Felicien was alluding to the fact that wrestling has been on the program since the first modern Olympics. But it was also at the Ancient Games and joined the elemental running and throwing sports contested in Olympia in around 700 BC.
Now if that isn't a core sport, what is?
Wrestling is not complicated. Little equipment is required. It is a confrontation between two opponents of similar weight. It is a struggle of body, mind and will. It is, in a very real sense, the embodiment of the Olympic ideal -- "Faster, Higher, Stronger" -- and all that is derived from those three words.

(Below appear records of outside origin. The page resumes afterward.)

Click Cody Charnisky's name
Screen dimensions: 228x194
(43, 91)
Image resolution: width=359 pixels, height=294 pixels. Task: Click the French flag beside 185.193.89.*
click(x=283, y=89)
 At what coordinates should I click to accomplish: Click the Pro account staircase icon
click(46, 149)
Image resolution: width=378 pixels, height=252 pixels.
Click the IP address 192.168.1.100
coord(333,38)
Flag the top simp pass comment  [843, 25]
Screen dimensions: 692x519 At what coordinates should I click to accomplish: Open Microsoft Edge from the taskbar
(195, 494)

"Please Retweet to help save wrestling," exhorted bobsleigh brakeman Jesse Lumsden from his training camp in Sochi, Russia. "It was a part of the first modern Olympics in 1896."

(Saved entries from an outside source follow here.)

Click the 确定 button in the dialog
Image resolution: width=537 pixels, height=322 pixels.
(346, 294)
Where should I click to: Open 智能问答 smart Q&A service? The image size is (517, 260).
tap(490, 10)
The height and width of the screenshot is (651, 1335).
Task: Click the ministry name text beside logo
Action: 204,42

Indeed, wrestling has been a part of every Games since. In London last summer, 344 athletes from 71 nations took part in the Olympic wrestling tournament and 29 different countries won medals. A diversity of nations like the United States, Iran, India, Japan, Russia and, yes, Canada, came to be represented on the podium.

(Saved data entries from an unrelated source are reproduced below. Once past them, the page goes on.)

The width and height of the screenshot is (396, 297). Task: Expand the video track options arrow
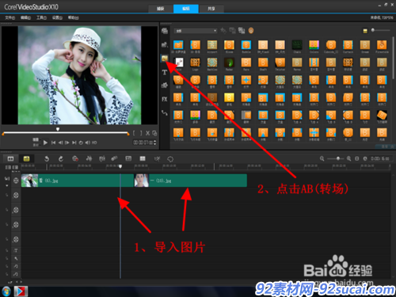pyautogui.click(x=7, y=185)
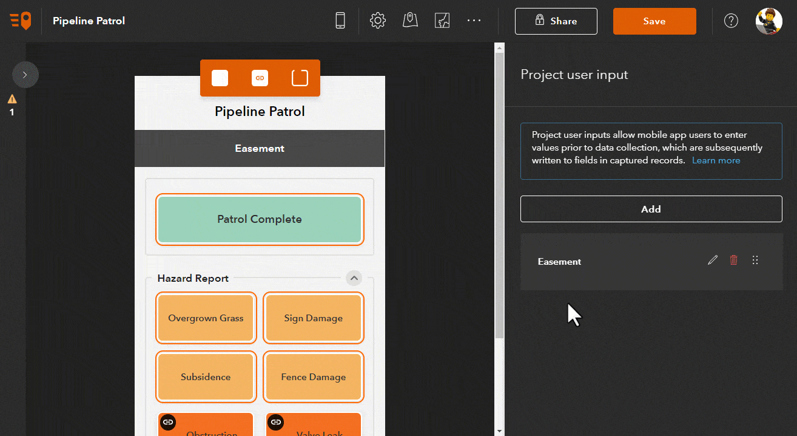797x436 pixels.
Task: Open the ellipsis overflow menu
Action: click(474, 21)
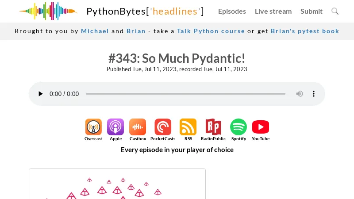This screenshot has height=199, width=354.
Task: Go to Episodes in the top navigation
Action: (x=232, y=11)
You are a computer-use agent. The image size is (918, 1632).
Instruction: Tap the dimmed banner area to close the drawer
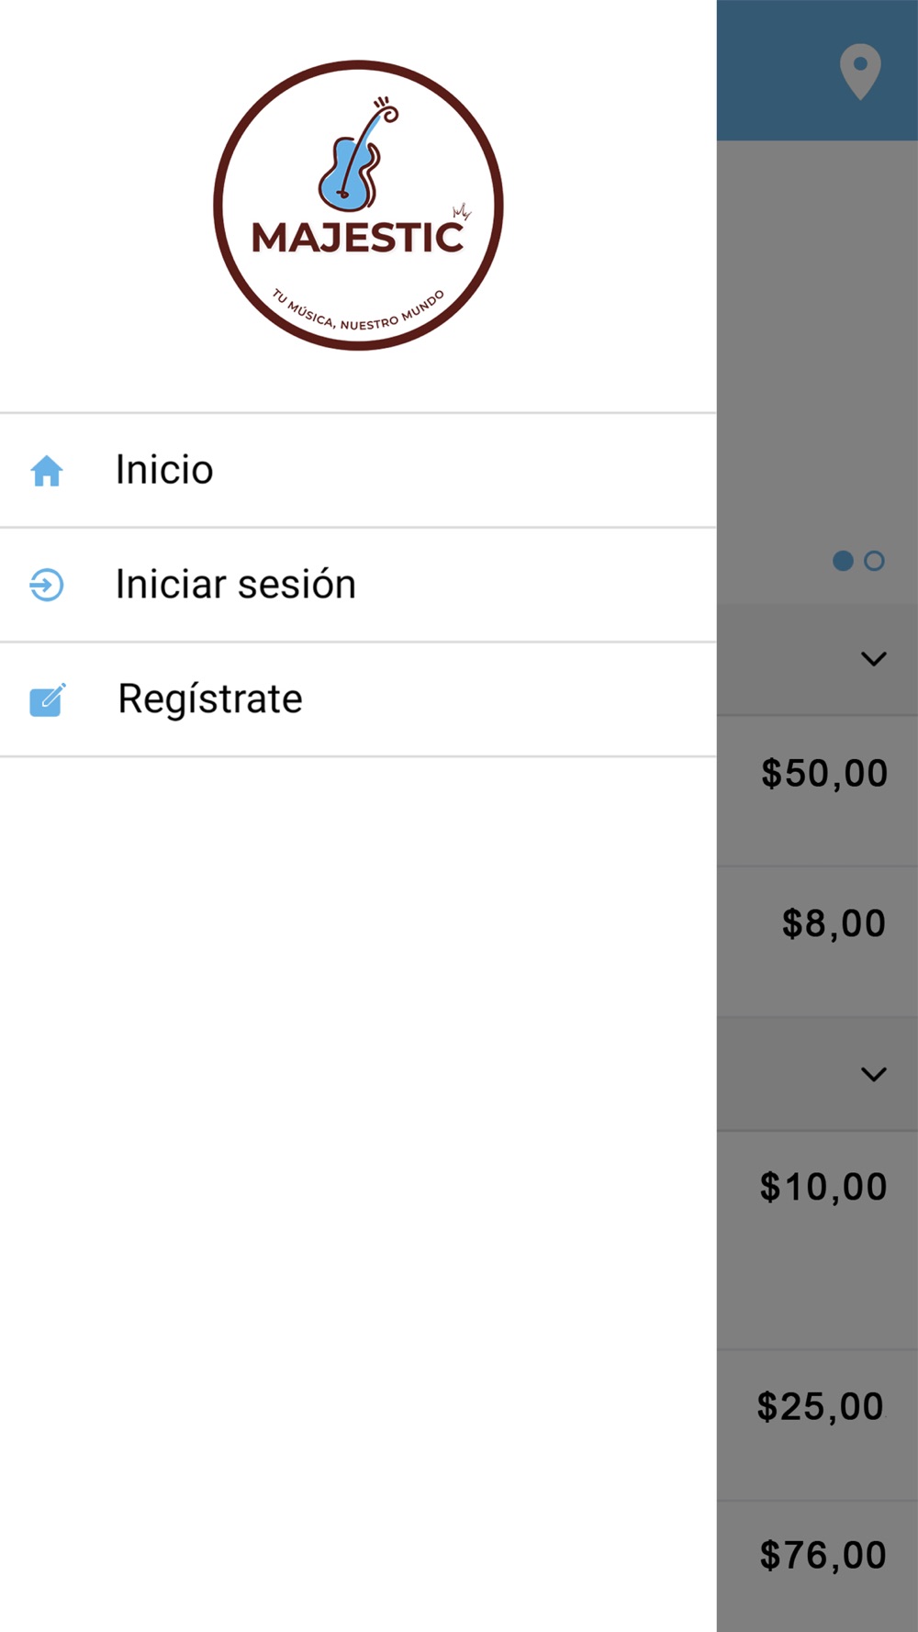point(817,349)
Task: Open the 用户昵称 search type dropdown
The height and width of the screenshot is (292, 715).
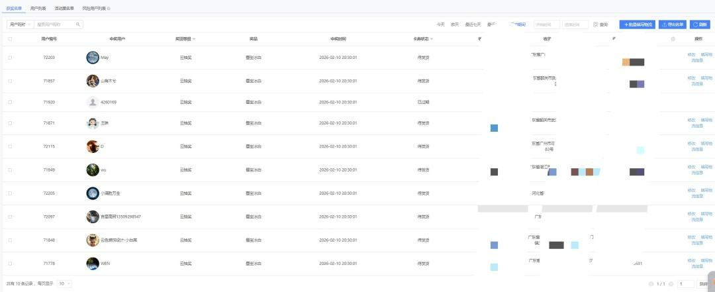Action: coord(20,24)
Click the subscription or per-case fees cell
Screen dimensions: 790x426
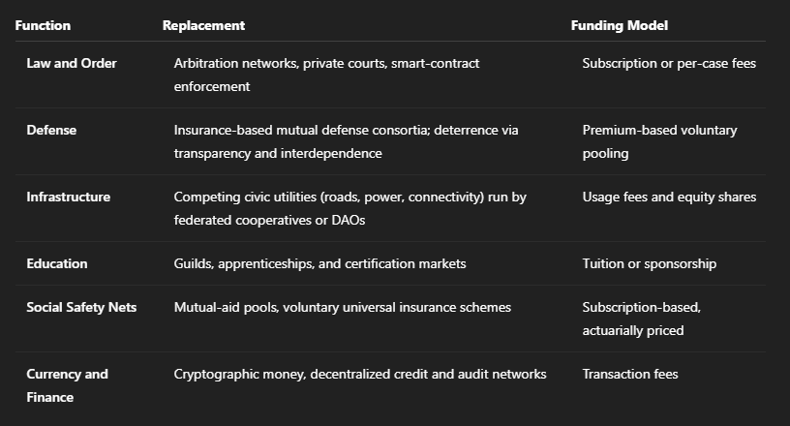[668, 64]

If that isn't depth of competition and universal appeal, what is?
"There are more than 180 countries that participate in wrestling," Huynh said. "I worry about the development of the sport if it is taken out of the Games."
It is a valid concern. The Olympics mean credibility for a sport as fundamental as wrestling. This is a sport that is instinctual to human beings. We wrestle from the time we are children and we used to learn it in physical education class at school -- until some luminary foolishly decided to eliminate such activity as a part of education's core curriculum. Wrestling, that struggle between two like-minded opponents, is an essential part of growing up.
"Five sports ... should get the boot before wrestling," tweeted Olympic marathoner Reid Coolsaet. His sport is also central to the Games and, just like wrestling, involves a fierce test of body, mind and will.
'We will persevere'
Why is it that the stewards of the Games continue to stray from the original values that made them the greatest recurring spectacle on Earth? By doing so, they are risking the very foundation on which the Olympics were built. And make no mistake about it, wrestling is not just a core sport of the Olympics, it's a foundation sport.
"The most important thing in the Olympic Games is not winning but taking part," said the founder of the modern Games, Pierre de Coubertin. "The essential thing is not conquering but fighting well."
That is what wrestling is all about. Fighting well.
And while the future looks bleak in light of decision makers who seem infatuated with broadcast revenues and sponsorship dollars, the struggle for control on this ancient field of play is far from over.
"We will persevere no matter what," Huynh vowed.
Because that's what wrestlers and all Olympians do best.